Kürsülerden bu millete ve meşru idarecilerine hakaret etmekten çekinmedikleri gibi bir yaptırıma da maruz kalmıyorlar. Dünyanın diğer ülkelerinde ülkenin parçalanması ve milletin zayıflatılması için açıktan veya gizlice faaliyet yürütenlere müesses nizam hayat hakkı tanıyor mu dersiniz? Elbette hayır.

Haddinden fazla demokrasi belasının içine neler girmez neler. Parçalanan çocuklara karşı köpeklerin safında duranlar, terör örgütü elebaşlarını açıktan destekleyenler, meşru Cumhurbaşkanına diktatör diyebilen şer odakları, LGBT pisliğini sokaklarda utanmadan savunanlar, idam cezasına karşı çıkanlar ve diğerleri.

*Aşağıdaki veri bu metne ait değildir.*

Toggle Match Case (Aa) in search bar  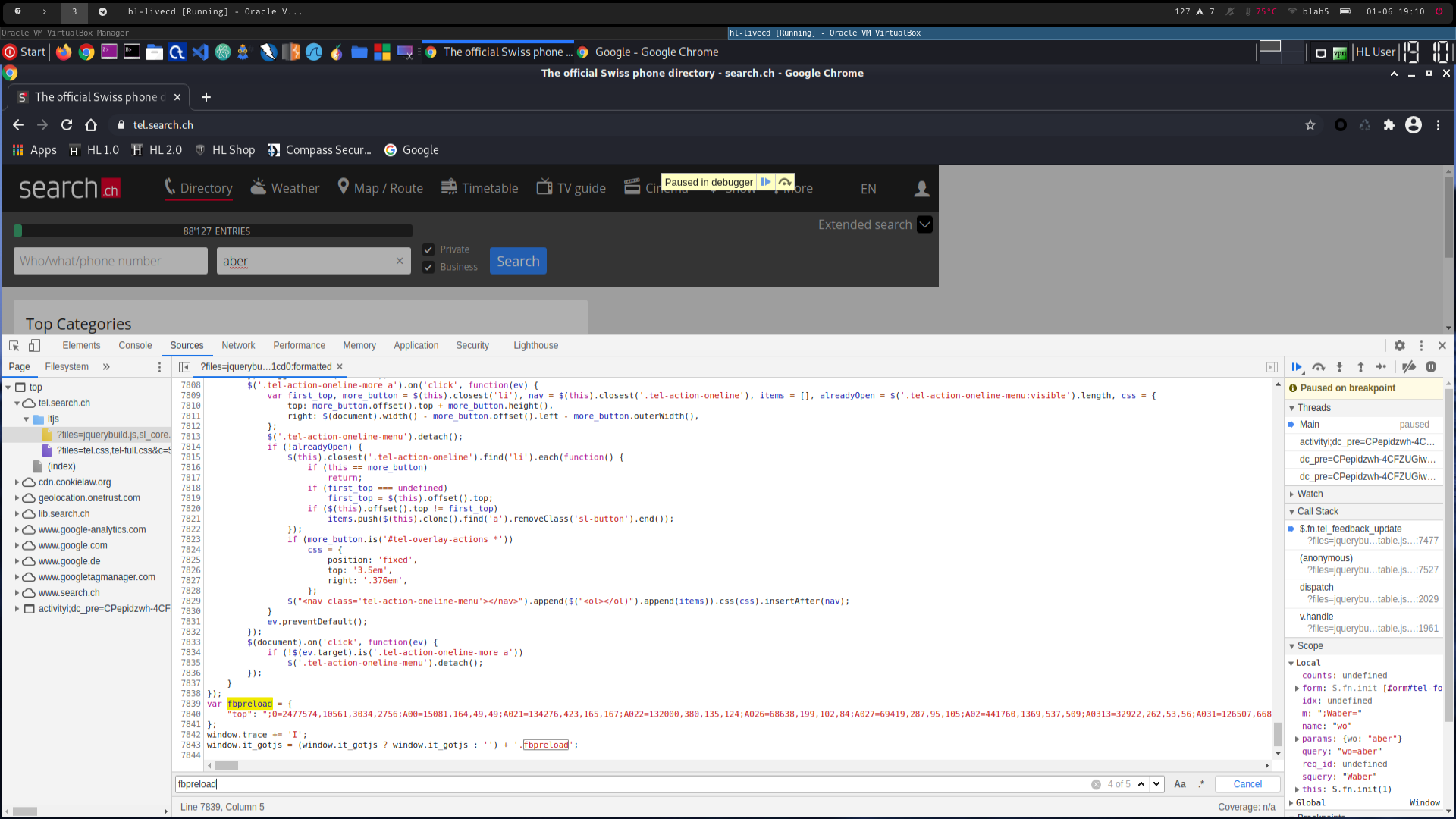[1180, 784]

Haddinden fazla ifade hürriyeti hiç kimseye bu millete hakaret etme, aşağılama ve düşmanca hislerini kusma imkân vermemeli. Meymenetsiz tiplerden ekranlara veya sosyal medyaya yayılan küfür ve hakaretlerin bu ülkede bir cezası olmayacak mı? Devlet devletliğini yapmazsa bu millet hakkını, hukukunu ve kutsallarını nasıl koruyacak?

Sosyal medya deseniz tam bir bataklığa dönmüş vaziyette. Nerede ruh hastası, imansız, ahlaksız insan varsa bu mecrada rahatça faaliyet yürütmekte ve insanları manipüle etmeye çalışmaktadır.  Sıkıştıklarında arkasına saklandıkları tek bir savunmaları var: İfade hürriyeti.

Hâlbuki devletin ve milletin milli ve manevi kırmızı çizgileri muhafaza edilmeli ve her ne suretle olursa olsun yıpratılmasına asla müsaade edilmemelidir. Devlet bu kendini bilmez cahillere, hainlere deyim yerindeyse nefes aldırmamalıdır.

Haddinden fazla serbest piyasa bu ülkenin iktisadi anlamda ipleri eline almasına her daim engel olmuştur. Aşırı serbest piyasanın kontrolsüz imkânlarından istifade eden kesimler bellidir: Sermaye sahipleri, faizden servetine servet katanlar, zamanında katakulliler ile köşe başlarını tutan oligarklar, küresel sermayenin içimizdeki uşakları.

Peki ya bir türlü dizginlenemeyen enflasyon canavarı? Kafasına göre istediği zaman ürün ve hizmet fiyatlarını artıran ve kimseye hesap vermeyen işletmelere, patronlara kim veriyor bu cesareti? Elbette aşırı serbest piyasamız. Denetim yok denecek kadar az ve bu ahlaksız insanlar ne alacakları cezadan korkuyorlar ne devletten ne de Allah’tan.